Nato kafa, nato mermer

Biden’in Erdoğan’ın ayağına kadar gelmesi, Erdoğan’ın onu peşin satan gibi oturarak karşılaması, Biden’in ceketinin düğmeleri ilikli iken Erdoğan’ın önünün açık olması, Biden’in eğilerek Erdoğan’ı selâmlaması, Erdoğan’ın da kerhen ve ayıp olmasın diye lûtfen ayağa kalkması, aralarında konuşurken Erdoğan’ın Biden’in kolunu kavraması… Velhasıl, bu ayaküstü görüşmenin öncesi ve sonrası muhalif kardeşlerimizin pek hoşuna gitmedi maalesef…

GEÇEN hafta bir NATO zirvesini daha geride bıraktık.
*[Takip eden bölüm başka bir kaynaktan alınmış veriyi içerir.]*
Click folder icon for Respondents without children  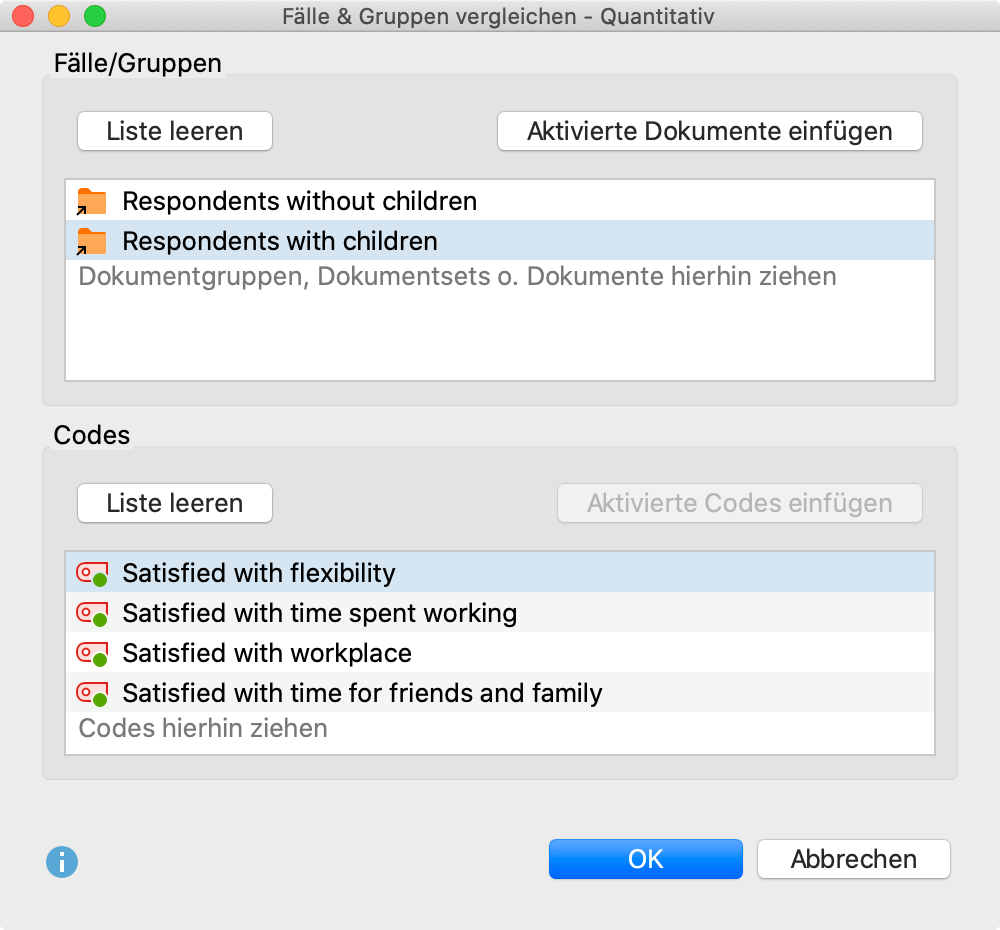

Bu tip uluslararası toplantılar -bilirsiniz- aynı zamanda muhalif dostlarımız tarafından Erdoğan’ın falsolarını yakalayabilme ve ifşa edebilme için fırsat günleridir.

Bu dostlarımızın Erdoğan ilgisi böyle zirvelerde zirve yapar. Yakalayacakları bir falsoyu da organize şekilde paylaşıma sürerler. Beğeniler, kalpler, likeler havalarda uçuşur, arzular şelâle olur.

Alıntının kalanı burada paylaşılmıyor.